ARCH (Archive Research Compute Hub) provides expanded analysis functionality for Archive-It collections. This add-on service is intended for research use cases that go beyond the standard Wayback replay and keyword search tools provided for all collections. NB: Currently, ARCH is in beta stage and is not yet widely available. Please read our blog post to learn more about this service and keep your eye out for future announcements via the Archive-it newsletter.
ARCH transforms web archival collections into "datasets" for further research. These include domain frequency statistics, hyperlink network graphs, extracted full-text, and metadata about binary objects within a collection. Through this process, Archive-It partners' WARC files are transformed into accessible scholarly objects. Users can also explore several in-browser visualizations.
ARCH has been supported by a generous grant from The Andrew W. Mellon Foundation and represents the product of a collaborative partnership among the Internet Archive, the University of Waterloo, and York University.
Table of contents:
ARCH currently provides thirteen datasets for analysis, broken down into four functional categories. Descriptions are also provided in the user interface for reference.
ARCH collection files provide a glimpse of the domains present in a web archive collection. These may be especially useful in conjunction with other ARCH datasets. Learn more...
ARCH network files represent how websites or domains have linked to each other over time, as well as how hyperlinked images have been used. Learn more...
ARCH full text datasets present the full text of the sites in web archives on one line each, along with accompanying metadata and other web elements including html, css, js, json, and xml. Learn more...
File formats ⇣
ARCH binary information datasets contain information on certain types of binary files found within web archive collections, including PDFs, audio, images, PowerPoints, spreadsheets, video, and Word documents. Learn more...
How to create and view datasets
ARCH is offered as an add-on subscription for current Archive-It partners and is also available to independent researchers patrons upon request. Once activated within an Archive-It account's web application, the "ARCH" tab will appear in the top navigational menu bar:
Collection Analysis Page
The ARCH tab presents a list of collections, provides basic information about the most recent analysis conducted, and other collection-based metadata. Table headers can be used to sort columns.
Click on the collection name to access its summary page.
This will bring you to the core of ARCH, where datasets can be generated, downloaded, and their status monitored. The Job Summary tab offers an overview of jobs being processed and those that have completed.

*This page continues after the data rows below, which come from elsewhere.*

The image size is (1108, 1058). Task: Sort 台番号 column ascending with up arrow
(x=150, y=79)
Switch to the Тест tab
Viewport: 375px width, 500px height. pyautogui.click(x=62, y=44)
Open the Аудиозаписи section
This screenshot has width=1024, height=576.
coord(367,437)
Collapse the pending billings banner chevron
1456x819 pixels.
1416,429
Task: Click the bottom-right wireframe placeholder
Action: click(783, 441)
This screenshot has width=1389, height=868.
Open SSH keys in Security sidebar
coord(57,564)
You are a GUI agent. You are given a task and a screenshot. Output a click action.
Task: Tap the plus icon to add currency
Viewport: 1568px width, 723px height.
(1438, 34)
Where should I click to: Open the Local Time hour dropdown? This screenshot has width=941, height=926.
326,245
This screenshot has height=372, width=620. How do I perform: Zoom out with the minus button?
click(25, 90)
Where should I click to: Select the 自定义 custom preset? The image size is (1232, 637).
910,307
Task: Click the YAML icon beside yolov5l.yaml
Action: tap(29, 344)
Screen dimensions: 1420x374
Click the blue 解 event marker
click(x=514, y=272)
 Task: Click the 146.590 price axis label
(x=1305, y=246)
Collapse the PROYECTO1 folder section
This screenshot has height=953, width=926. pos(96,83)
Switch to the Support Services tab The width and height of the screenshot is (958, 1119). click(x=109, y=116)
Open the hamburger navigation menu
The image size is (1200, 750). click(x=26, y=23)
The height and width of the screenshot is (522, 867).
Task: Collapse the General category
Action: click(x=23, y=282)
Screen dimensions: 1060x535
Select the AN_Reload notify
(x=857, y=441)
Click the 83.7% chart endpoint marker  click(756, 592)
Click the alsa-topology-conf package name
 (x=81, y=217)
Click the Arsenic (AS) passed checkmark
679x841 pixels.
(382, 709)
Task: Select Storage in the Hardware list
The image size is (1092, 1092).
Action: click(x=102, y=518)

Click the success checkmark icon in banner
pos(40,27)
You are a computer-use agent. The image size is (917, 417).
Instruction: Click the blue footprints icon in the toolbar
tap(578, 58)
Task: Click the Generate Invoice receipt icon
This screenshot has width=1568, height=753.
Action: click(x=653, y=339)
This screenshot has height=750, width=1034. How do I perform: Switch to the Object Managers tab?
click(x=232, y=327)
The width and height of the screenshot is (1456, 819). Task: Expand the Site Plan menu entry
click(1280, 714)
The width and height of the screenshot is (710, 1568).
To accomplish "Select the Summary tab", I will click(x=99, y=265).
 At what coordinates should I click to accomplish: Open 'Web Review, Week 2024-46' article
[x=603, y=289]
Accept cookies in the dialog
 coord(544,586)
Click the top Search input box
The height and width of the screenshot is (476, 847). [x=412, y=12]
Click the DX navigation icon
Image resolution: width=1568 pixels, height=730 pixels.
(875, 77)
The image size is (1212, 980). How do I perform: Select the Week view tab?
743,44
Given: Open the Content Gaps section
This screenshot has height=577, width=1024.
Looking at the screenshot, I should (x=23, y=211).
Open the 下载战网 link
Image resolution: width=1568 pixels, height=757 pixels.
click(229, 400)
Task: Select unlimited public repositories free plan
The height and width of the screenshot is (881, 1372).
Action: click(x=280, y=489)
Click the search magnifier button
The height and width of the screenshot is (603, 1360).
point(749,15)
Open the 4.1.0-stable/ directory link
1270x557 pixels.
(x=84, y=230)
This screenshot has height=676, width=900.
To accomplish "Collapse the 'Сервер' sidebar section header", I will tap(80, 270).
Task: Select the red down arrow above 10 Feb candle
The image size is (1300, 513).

The collection overview provides basic metadata about the collection including its size and whether it is a public or private collection.
The Jobs in Process table identifies the stage and queue of any current jobs being run. If a job is in the queue, the table also notes its position.
The Completed Jobs table provides a summary of all the datasets that have been generated, noting an accompanying date/time stamp. Click on the job name to access an overview of the dataset along with metadata, download options, a preview, and an option to re-run the job.
Create datasets ⇣
To start a new job, you can either select “Start new job” or you can click on the Generate Datasets tab. When you do so, you can expand and browse each category, and the begin generating datasets.
NB: Each dataset presents two options. We strongly recommend running an Example Job first, especially when working with large collections (100GB+). This generates a small dataset. Reviewing this dataset should ensure that the analysis produced the desired kind of data. Accordingly, it also generates data far more quickly than does the Generate Dataset option.
- Generate Example Dataset: Generates a small dataset using the first 100 relevant records from the collection.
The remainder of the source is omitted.